Begin Page extract

BLARGH!!

Error Handling in NodeJS

Error handling in Node is kind of weird. And by "kind of weird", I mean "different than other languages". The semantics of which I shan't get into, but it is my opinion that Node was designed... oddly. At least in terms of error handling. There are several non-obvious ways in which an error can bubble up or otherwise make your program crash, so here's a brief-ish rundown of what to look out for. And how to not do things.

try, catch and throw

This is the easy one. Except for the parts where it's not easy. Those are hard.

The normal Java/C#/C++/etc. way of handling errors is via the familiar try..catch construct. It behaves like you would expect:

try {
  var json = JSON.parse('nope');
} catch (e) {
  console.log(e); //[SyntaxError: Unexpected token o]
}

JSON.parse is a synchronous function, and therefore it throws errors. That's important to remember. You should never, never, never, ever throw an exception from asynchronous code. Ever. Srsly.

error events

error events are kind of stupid. They are a "special" event within Node, and they're "special" behavior is that if an error event is emitted without any listeners, it crashes the program. Let me repeat that, because repeating things is something you do when writing to help emphasize something. Or so my high school English teachers taught me.

End Page extract

Given problem 1
List the languages that the article on error handling in NodeJS names as using the try..catch construct.
Given problem 2
Extend the article on error handling in NodeJS from its final sentence.

Begin Material

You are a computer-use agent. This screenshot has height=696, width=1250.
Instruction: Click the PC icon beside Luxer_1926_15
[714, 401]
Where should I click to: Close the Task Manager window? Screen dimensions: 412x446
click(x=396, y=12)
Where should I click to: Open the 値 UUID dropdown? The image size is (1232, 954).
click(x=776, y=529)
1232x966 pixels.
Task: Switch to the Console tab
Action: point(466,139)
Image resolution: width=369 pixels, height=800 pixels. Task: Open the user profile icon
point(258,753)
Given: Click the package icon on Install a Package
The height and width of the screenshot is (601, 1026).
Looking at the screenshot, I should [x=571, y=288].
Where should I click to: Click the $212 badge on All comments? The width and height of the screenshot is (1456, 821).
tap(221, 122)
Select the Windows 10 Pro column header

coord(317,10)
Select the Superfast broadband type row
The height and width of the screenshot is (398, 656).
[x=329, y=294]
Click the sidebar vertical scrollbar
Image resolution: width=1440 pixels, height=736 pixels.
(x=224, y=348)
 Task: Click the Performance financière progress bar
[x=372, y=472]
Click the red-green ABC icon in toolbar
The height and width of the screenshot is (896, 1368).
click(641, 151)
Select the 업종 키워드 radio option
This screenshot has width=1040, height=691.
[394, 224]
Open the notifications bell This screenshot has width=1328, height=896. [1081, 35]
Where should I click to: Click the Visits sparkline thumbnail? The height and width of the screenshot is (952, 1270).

End Material

Response 1
Java, C#, C++

Response 2
error events without listeners crash programs.

There are no exceptions to this rule, and you can't get around it. Except by listening for error event. They are very similar to checked exceptions in Java, so those of you who sold your soul to the AbstractStrategyFactoryFactory can rest easy, as this paradigm should be familiar to you already.

Now, normally, this isn't a huge problem, as it's documented and standardized, so if you care about something emitting an error and want it to not crash your program, you can add a listener and handle it yourself. But it's not so easy.

It's not easy because it's turtles all the way down. Many userland libraries often do some sort of networking, e.g. connecting to a database. This means it has to open a socket. Usually that's all abstracted so that the library is easy to use. Often it's the reason for the library. Abstractions are supposed to make things easy (and why FactoryFactorys seem to be so abundant).

So, now you're connecting to your super awesome NoSQL CouchiakooseandradisDB database using some random dude's library, which happens to abstract a socket connection. But is that random dude's library handling the error event? If not, you'll need to dig through that dude's probably well-tested and intelligently-factored code to figure it out. And if it isn't handled, then you'll have to figure out how to get a hold of the underlying socket connection and handle the error yourself. Which kind of defeats the purpose of an abstraction. I assure you this has happened to me before. It's rather annoying.

The point is, error events can bite you in the ass, because they're hard to pinpoint, the stack trace isn't always useful and they crash your program for seemingly no reason. Be careful and be aware.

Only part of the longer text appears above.